Photo: courtesy of BGI
With the US House of Representatives set to vote this week to advance the Biosecure Act, which would prohibit US federal agencies from contracting with China's BGI, Wuxi AppTec and other biotech firms under the excuse of "national security," an influential Democratic US congressman is reportedly set to vote against the legislation.
Chinese observers said on Monday that the reported move proves the controversy of the legislation. They said that Washington's unilateral and protectionist actions aimed at China expose the lack of confidence on the part of the US and are doomed to fail.
Reuters reported on Saturday that US lawmaker Jim McGovern said he will vote against legislation, and that he is trying to convince colleagues to join him in opposition.
McGovern said that there was no process for how companies were included in the legislation, and that he could not get a straight answer for why Wuxi Biologics was added, according to the report.
Lü Xiang, a research fellow at the Chinese Academy of Social Sciences, told the Global Times that "The ridiculous Biosecure Act could cause severe harm to the fragile world economy and the global biotech industrial chain," he said.
The act itself indicates that related Chinese companies are making faster progress than Washington had anticipated, and as a result, the US lacks confidence when competing with China in the biotech industry, Lü told the Global Times on Monday.
In January, a
select committee of the US House of Representatives drafted a bill to ban federally funded medical providers from entering into contracts with a group of Chinese biotech firms out of "national security" concerns. The targeted Chinese companies expressed strong opposition to the proposed legislation.
The act is scheduled for a vote this week by the US House of Representatives and must pass both the US House and Senate before US President Joe Biden could sign it into law, according to media reports.

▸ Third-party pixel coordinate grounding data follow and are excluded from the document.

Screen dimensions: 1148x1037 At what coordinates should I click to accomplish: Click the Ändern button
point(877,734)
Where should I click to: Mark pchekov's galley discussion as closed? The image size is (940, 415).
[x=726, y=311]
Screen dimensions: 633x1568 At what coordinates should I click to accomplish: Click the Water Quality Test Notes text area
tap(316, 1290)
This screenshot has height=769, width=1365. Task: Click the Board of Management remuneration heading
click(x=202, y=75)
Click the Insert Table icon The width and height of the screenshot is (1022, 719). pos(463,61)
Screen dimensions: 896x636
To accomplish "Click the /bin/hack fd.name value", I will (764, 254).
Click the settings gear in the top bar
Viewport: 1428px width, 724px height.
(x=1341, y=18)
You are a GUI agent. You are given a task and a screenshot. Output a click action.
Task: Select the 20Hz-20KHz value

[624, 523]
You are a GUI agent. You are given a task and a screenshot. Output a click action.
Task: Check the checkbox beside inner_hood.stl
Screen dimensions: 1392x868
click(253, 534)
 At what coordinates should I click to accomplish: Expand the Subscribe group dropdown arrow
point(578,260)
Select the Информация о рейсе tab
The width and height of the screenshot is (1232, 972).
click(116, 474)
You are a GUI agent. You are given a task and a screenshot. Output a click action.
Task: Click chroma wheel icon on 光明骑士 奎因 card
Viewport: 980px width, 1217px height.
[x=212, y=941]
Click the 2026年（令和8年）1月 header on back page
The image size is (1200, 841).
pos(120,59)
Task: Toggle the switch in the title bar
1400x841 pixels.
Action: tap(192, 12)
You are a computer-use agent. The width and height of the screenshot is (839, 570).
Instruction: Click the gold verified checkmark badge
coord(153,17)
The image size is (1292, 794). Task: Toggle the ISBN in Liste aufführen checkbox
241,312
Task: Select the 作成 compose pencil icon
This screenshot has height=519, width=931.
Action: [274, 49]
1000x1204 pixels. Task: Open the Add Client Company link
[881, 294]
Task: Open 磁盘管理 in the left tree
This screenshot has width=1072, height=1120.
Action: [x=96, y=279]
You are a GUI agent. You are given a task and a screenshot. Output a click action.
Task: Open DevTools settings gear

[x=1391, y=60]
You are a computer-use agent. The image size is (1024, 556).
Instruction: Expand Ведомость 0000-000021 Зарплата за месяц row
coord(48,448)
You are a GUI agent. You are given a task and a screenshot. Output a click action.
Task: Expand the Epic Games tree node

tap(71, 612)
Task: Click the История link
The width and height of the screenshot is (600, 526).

Although it remains uncertain whether the act will become a law, it's good to see some US politicians show a positive attitude toward China-US economic and trade cooperation, Gao Lingyun, a researcher at the Institute of World Economics and Politics, affiliated with the Chinese Academy of Social Sciences, told the Global Times on Monday.
"Cooperation and competition between the world's two largest economies will coexist, but voices calling for cooperation have become louder and louder," Gao said.
The China-US commercial and trade working group
held its second vice-ministerial meeting in North China's Tianjin on Saturday to engage in professional, rational and pragmatic discussions of policy issues and business matters, the Xinhua News Agency reported.
Crackdowns and unilateral sanctions from the US on Chinese companies didn't protect US firms as the Biden administration had intended, nor will any protectionist measures do so in the future, Lü said, calling on the US to meet China halfway for the stability of the world economy.